Create a new virtualenv and then install the dependencies via pip install -r requirements.txt
We use scrapelib
- it is used for fetching files from HTTP & FTP sites. Other libraries may be required depending on the state you're working on. Please avoid using BeautifulSoup in favor of lxml
for
stability and speed considerations.
Please work on a branch & check in the text/ directory only when you're happy with the results. This keeps the repo size down & will allow review of the results of extraction as part of the PR.
Run ./demo.py nc
(replacing nc with whichever state you're interested in working on)
The first time this is run this will populate the directory raw/nc
with sample files, should you ever need to regenerate those feel free to erase that directory & it will be recreated on the next run
To add an extraction function for a state, edit extract/__init__.py
and add the state to the CONVERSION_FUNCTIONS
dict. If your state is relatively standard, use (or add) a standard extractor function from extract/common.py
.
If your state would greatly benefit from a custom implementation, add a file like extract/ca.py
that handles your specific state's edge case.
All extraction functions must implement the interface f(data, metadata)
, where data is the raw bytes of the HTML/PDF/DOC/etc. and metadata is a dictionary which provides basic metadata. The two keys of interest in the metadata are:
classification
- used to distinguish between upper & lower in the case that bill formats differmedia_type
- the type of file, e.g. application/pdf
Other metadata values should generally not be used to alter behavior. In particular, refrain from using jurisdiction_id
to alter behavior within a function, prefering different functions where necessary.
How far do we go? Should we strip punctuation? Newlines? Whitespace? Section headings?
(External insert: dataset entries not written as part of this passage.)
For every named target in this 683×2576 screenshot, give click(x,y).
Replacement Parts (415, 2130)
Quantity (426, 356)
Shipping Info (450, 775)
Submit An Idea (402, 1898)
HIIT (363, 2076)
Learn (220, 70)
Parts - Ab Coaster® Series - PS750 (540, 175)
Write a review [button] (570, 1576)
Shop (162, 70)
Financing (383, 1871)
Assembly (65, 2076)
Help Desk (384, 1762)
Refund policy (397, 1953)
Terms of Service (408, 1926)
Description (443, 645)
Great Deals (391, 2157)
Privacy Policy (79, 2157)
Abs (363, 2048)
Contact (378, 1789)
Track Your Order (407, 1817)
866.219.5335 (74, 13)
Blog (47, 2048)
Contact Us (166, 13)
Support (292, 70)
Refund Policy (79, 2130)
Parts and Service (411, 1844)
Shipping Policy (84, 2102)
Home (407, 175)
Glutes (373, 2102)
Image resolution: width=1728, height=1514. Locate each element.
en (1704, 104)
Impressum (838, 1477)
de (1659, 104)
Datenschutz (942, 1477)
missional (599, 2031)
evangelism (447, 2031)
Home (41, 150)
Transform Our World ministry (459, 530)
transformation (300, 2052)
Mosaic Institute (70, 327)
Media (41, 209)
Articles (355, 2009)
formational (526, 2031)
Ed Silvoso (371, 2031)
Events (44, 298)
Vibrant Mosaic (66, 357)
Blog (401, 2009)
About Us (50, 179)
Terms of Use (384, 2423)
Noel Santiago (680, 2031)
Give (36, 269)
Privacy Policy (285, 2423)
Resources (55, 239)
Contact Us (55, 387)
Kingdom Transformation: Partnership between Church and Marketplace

- Try not to be too aggressive with punctuation stripping, search indices/etc. can easily strip it later, but it can be handy if someone decides they want to search for things like "§ 143C-4-8.b"
- Ideally leave newlines as-is since it makes looking at changes a lot nicer for humans and stripping newlines out for final products (search/text comparison/etc.) is trivial.
- Collapsing spaces/etc. is recommended, but not required.
- Removal of section headers/etc. is fine, but if the only reason you're writing a new function instead of using a common one is to do this, reconsider.
When in doubt, ask, you may have encountered something we haven't considered yet and we can discuss the best practice and add it here.